The gain is depth. A security reviewer pinned to security catches injection patterns a generalist skims past. A brand-new-user persona catches onboarding friction nobody on the team can see anymore because they’ve all been using the product for a year. A performance reviewer catches the N+1 query nobody else notices because they were thinking about correctness, not throughput. The constraint — “stay in your lane” — is what makes each perspective sharper.
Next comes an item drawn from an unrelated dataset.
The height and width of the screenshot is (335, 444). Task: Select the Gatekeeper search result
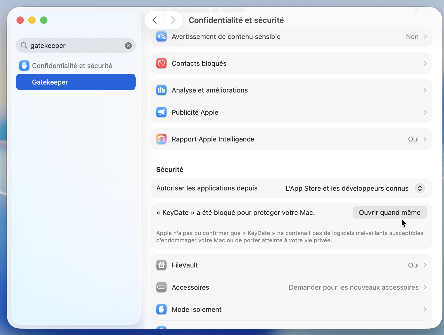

The novelty isn’t the practice. Structured code review with security, performance, and accessibility passes has existed for decades. The novelty is making it cheap enough to do on every artifact, not only on the ones important enough to schedule a committee for. Five perspectives running in parallel against a design doc costs cents and finishes in minutes. The same review with five humans takes a week of calendar time and rarely happens.
Why it matters
Single-perspective review misses things outside the reviewer’s frame. A staff engineer reviewing a PR thinks about correctness, architecture, code style — and misses the accessibility regression because accessibility wasn’t in their head. A designer reviewing a flow thinks about hierarchy and brand consistency — and misses the API rate-limit issue because backend isn’t in their frame. The fix isn’t to ask each reviewer to think about everything. It’s to dispatch multiple reviewers, each constrained to one frame, and aggregate.
When the reviewer is human, this is hard to operationalize. Calendars don’t align. Reviewers comment on each other’s findings instead of staying in their lane. The review takes a week and arrives after the PR shipped. In practice, most artifacts get one perspective from one person and ship.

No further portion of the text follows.